*Requirement*
In the entries that follow, find the line containing "This screenshot has height=347, width=482."; from there, copy every line exactly through the line containing "Tap shnurovs profile".

*Stored data*
################

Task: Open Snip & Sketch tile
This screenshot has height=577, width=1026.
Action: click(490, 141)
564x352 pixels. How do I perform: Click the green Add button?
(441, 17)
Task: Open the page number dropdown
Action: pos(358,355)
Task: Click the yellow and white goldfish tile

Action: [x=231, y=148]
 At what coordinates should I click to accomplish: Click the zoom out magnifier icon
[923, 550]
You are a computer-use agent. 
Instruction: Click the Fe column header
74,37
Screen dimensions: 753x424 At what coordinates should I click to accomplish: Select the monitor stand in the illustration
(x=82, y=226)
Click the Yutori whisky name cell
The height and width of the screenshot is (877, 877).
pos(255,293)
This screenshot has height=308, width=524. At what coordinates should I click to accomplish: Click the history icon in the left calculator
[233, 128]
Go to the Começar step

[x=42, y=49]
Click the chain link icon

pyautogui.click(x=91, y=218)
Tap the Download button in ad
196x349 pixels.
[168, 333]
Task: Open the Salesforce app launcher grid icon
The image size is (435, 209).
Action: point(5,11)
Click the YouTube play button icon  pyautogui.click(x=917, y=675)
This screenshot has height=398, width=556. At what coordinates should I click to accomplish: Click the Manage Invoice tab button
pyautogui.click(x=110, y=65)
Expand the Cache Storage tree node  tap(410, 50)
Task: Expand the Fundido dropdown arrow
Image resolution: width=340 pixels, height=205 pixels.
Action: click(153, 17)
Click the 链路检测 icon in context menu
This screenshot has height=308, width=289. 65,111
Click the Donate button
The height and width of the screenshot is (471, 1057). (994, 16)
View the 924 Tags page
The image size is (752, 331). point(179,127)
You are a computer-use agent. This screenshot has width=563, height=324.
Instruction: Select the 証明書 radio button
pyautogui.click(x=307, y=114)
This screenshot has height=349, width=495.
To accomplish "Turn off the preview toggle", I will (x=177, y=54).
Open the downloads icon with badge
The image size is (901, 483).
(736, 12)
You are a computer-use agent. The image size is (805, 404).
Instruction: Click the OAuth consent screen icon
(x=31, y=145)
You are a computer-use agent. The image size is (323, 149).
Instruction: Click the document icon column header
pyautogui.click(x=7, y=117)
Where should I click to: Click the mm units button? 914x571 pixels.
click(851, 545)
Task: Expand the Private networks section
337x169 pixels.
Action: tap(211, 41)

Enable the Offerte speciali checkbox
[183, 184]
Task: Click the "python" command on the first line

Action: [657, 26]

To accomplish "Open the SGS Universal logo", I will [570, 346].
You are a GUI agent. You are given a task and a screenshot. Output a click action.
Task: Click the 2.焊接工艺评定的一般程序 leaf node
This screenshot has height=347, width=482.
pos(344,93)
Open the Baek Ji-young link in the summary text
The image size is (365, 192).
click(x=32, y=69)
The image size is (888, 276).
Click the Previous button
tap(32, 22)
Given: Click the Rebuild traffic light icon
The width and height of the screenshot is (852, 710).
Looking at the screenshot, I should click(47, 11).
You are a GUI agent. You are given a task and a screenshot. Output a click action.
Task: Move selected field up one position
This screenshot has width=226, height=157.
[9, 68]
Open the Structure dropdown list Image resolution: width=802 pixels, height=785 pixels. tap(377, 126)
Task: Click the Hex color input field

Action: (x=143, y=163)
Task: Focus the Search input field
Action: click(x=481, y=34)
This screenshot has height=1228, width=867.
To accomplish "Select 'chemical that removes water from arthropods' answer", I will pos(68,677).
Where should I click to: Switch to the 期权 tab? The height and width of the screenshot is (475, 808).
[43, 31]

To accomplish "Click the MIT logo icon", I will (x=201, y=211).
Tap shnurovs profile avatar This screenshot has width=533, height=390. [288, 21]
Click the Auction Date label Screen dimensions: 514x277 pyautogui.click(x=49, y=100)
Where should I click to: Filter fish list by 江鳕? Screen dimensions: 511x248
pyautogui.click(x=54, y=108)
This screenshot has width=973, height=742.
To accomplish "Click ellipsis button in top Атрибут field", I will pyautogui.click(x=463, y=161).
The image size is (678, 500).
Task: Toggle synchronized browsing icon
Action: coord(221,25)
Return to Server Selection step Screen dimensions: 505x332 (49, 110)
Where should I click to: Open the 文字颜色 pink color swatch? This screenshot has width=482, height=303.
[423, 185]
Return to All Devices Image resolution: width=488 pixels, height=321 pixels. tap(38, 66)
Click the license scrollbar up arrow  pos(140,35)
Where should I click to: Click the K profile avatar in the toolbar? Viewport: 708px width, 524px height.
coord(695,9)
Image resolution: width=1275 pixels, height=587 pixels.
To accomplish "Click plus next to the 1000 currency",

################

*Written response*
This screenshot has height=347, width=482.
pos(344,93)
Open the Baek Ji-young link in the summary text
The image size is (365, 192).
click(x=32, y=69)
The image size is (888, 276).
Click the Previous button
tap(32, 22)
Given: Click the Rebuild traffic light icon
The width and height of the screenshot is (852, 710).
Looking at the screenshot, I should click(47, 11).
You are a GUI agent. You are given a task and a screenshot. Output a click action.
Task: Move selected field up one position
This screenshot has width=226, height=157.
[9, 68]
Open the Structure dropdown list Image resolution: width=802 pixels, height=785 pixels. tap(377, 126)
Task: Click the Hex color input field

Action: (x=143, y=163)
Task: Focus the Search input field
Action: click(x=481, y=34)
This screenshot has height=1228, width=867.
To accomplish "Select 'chemical that removes water from arthropods' answer", I will pos(68,677).
Where should I click to: Switch to the 期权 tab? The height and width of the screenshot is (475, 808).
[43, 31]

To accomplish "Click the MIT logo icon", I will (x=201, y=211).
Tap shnurovs profile avatar This screenshot has width=533, height=390. [288, 21]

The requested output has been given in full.